While past papers have identified high blood sugar, medically known as hyperglycemia — which affects people with diabetes — as a risk factor for severe COVID-19, the researchers of the new study say theirs is among the first to include a predominantly Black population, which has dealt with higher infection and death rates, as well as employment and housing disparities during the pandemic.
It’s unclear if COVID-19 causes people’s blood sugar to spike, or if the condition is the reason why the disease progresses enough to warrant severe outcomes, but the study suggests health care workers consistently monitor hospitalized COVID-19 patients with high blood sugar to prevent worse outcomes.
The researchers will present their results this week at the Endocrine Society’s annual meeting.
“COVID-19 patients presenting to the hospital with hyperglycemia require closer observation, as they are likely to require more aggressive therapies,” the study’s lead investigator, Dr. Samara Skwiersky, an internal medicine resident physician at the State University of New York Downstate Medical Center, said in a statement. “The results from our study reiterate the importance of regularly monitoring blood glucose in patients hospitalized with COVID-19, even without a prior diagnosis of diabetes.”
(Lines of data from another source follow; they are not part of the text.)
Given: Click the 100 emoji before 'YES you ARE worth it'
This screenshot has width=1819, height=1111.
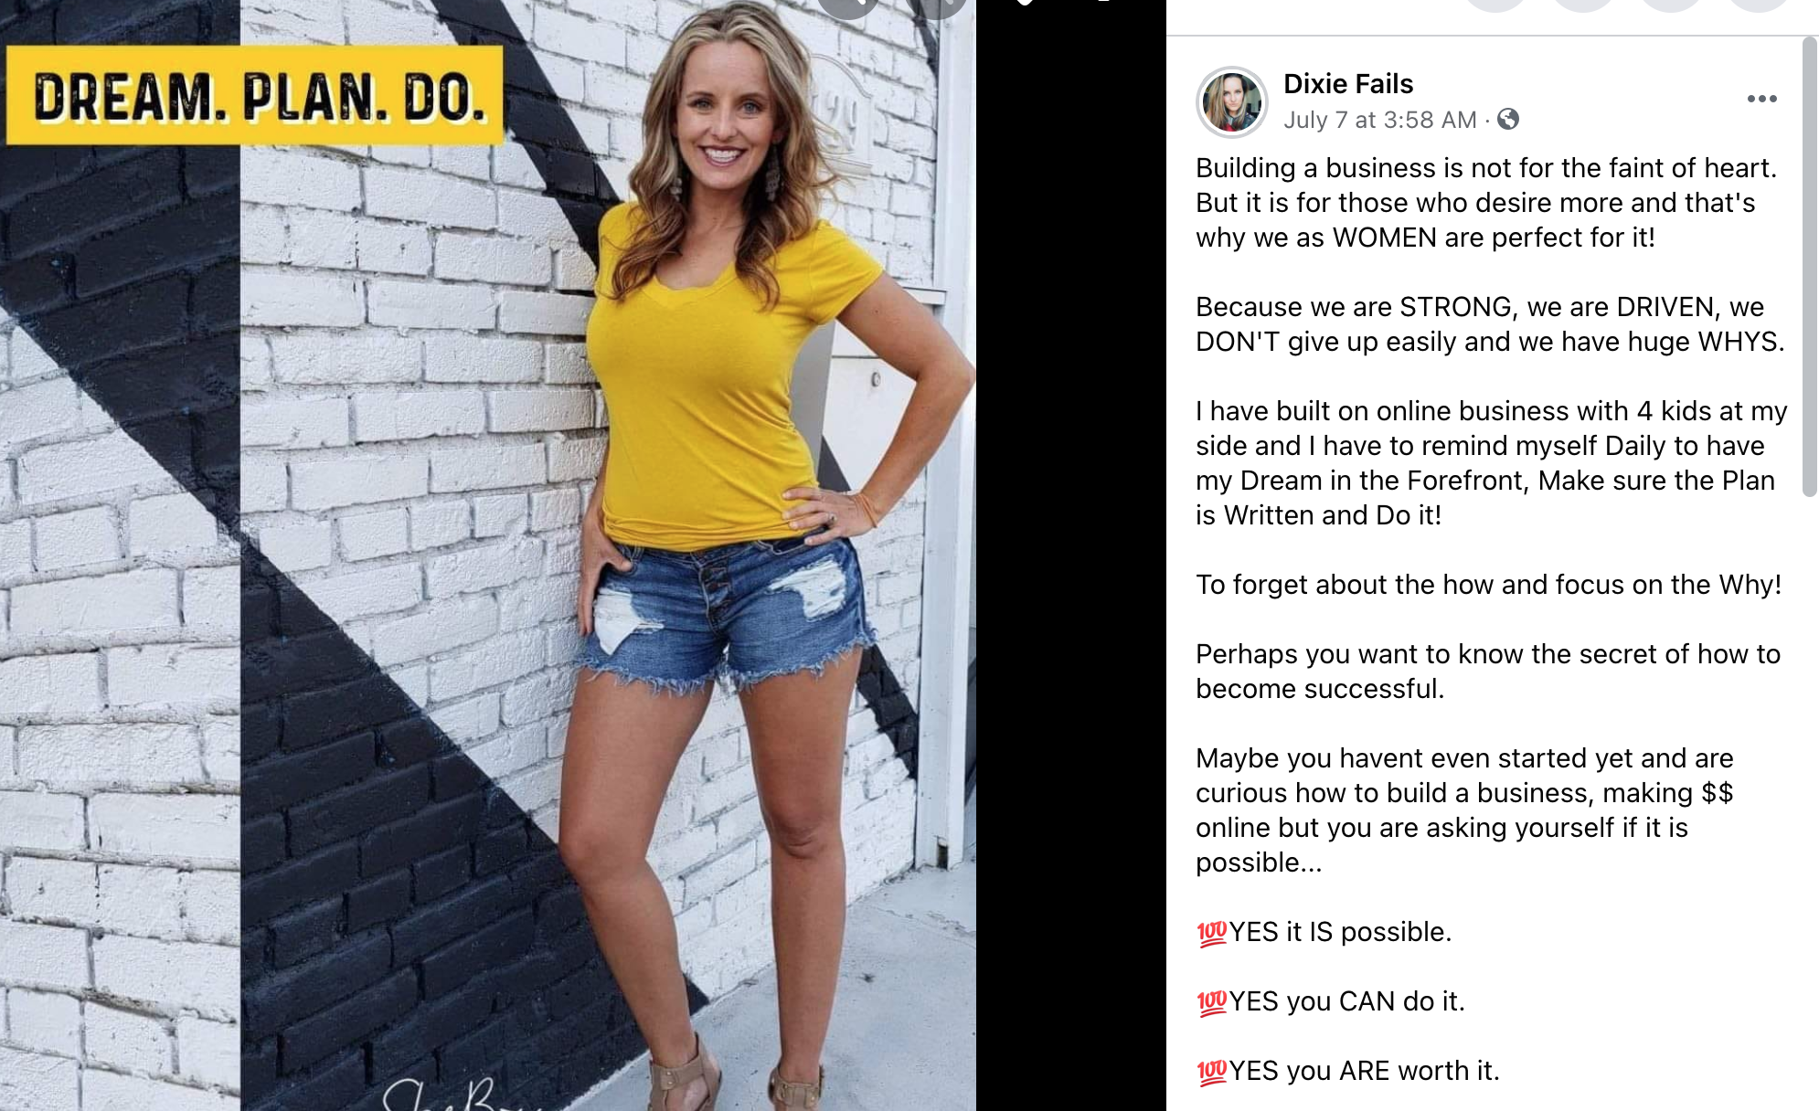Looking at the screenshot, I should 1211,1072.
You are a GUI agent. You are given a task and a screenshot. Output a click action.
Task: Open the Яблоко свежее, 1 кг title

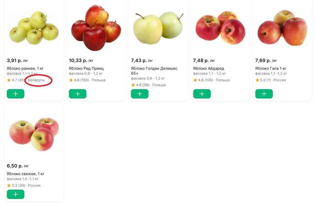click(26, 174)
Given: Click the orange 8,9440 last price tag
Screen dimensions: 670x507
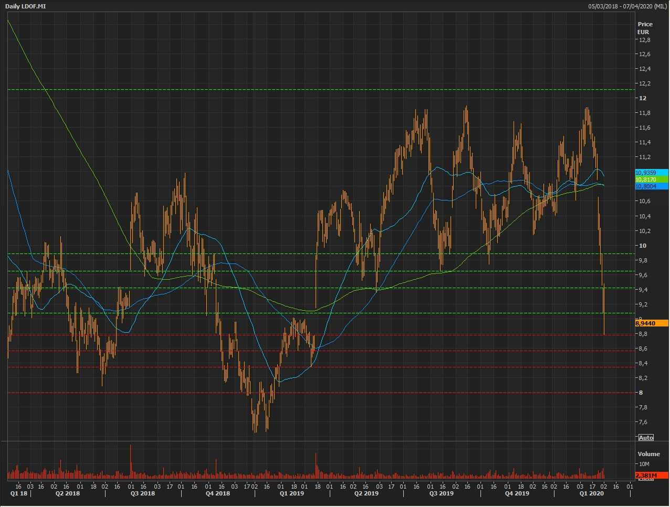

A total of 708 adults with COVID-19 admitted to the SUNY Downstate Medical Center were included in the study. About 90% of the participants were Black, about half were men, and 54% had a history of either type 1 or type 2 diabetes.
The team divided patients into groups by glucose level based on guidelines for hospitalized patients with diabetes: one group for adults with blood sugar levels less than 140 milligrams per deciliter (mg/dL) and another for those with blood sugar levels less than 180 mg/dL.
People who did not have diabetes and had blood sugar levels that exceeded 140 mg/dL faced a two-fold higher risk of dying from COVID-19, 3.5-fold higher risk of ICU admission and 2.3-fold higher risk of needing mechanical ventilation and experiencing kidney injury.
For those whose blood sugar levels surpassed 180 mg/dL, risk of coronavirus-related death, ICU admission and odds of mechanical ventilation increased four-fold, nearly three-fold and 2.7-fold, respectively.
Similar trajectories were seen among patients with COVID-19 and diabetes, although for those with blood sugar levels over 180 mg/dL, their risk of death was two times lower than that of people without diabetes with the same blood sugar levels.
High blood sugar is not considered one of the medical conditions that puts people at greater risk for severe COVID-19, according to the Centers for Disease Control and Prevention, but diabetes is listed along with cancer, Down syndrome, coronary artery disease and other conditions.